Mit ihm wird die neu ins Haus integrierte „Skulpturensammlung bis 1800“ tatsächlich zu einem organischen Bestandteil der Galerie. Zumal die Skulpturen auch überall dort einen Platz gefunden haben, wo sie spannungsvoll mit den Gemälden korrespondieren und auch den erforschtesten unter den Alten Meistern eine neue Wendung geben: „Wir wissen beispielsweise, dass Rembrandt einige Kopfstudien von Hendrik de Keyser besaß“, sagt Koja: „und die SKD besitzt den Kopf eines weinenden Knabens de Keysers, der Rembrandt als Vorbild für seinen Ganymed gedient haben muss.“ Beide sind nun unmittelbar nebeneinander zu sehen und bilden im Westflügel das Pendant zur Sixtinischen Madonna im Osten.

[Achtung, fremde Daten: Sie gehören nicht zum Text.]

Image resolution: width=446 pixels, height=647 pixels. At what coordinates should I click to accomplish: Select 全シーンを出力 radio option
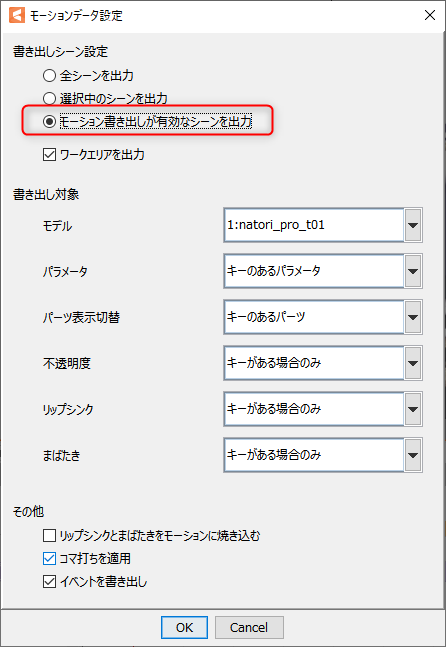[49, 76]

Das „Schokoladenmädchen“ betrachten und dabei einen Kakao genießen

Jean-Étienne Liotard: Das Schokoladenmädchen, um 1744/45 © Oliver Killig

Das „Chocolate Girl“, Jean-Étienne Liotards „Schokoladenmädchen“ im Pastellkabinett, hat übrigens auch eine geniale Ergänzung gefunden: Im „Deutschen Saal“, den früher Holbein d. J. und Albrecht Dürer bewohnten, gibt es jetzt ein Galeriecafé. Mit riesigen Fenstern zum Zwingerhof – und natürlich mit heißer Schokolade auf der Karte.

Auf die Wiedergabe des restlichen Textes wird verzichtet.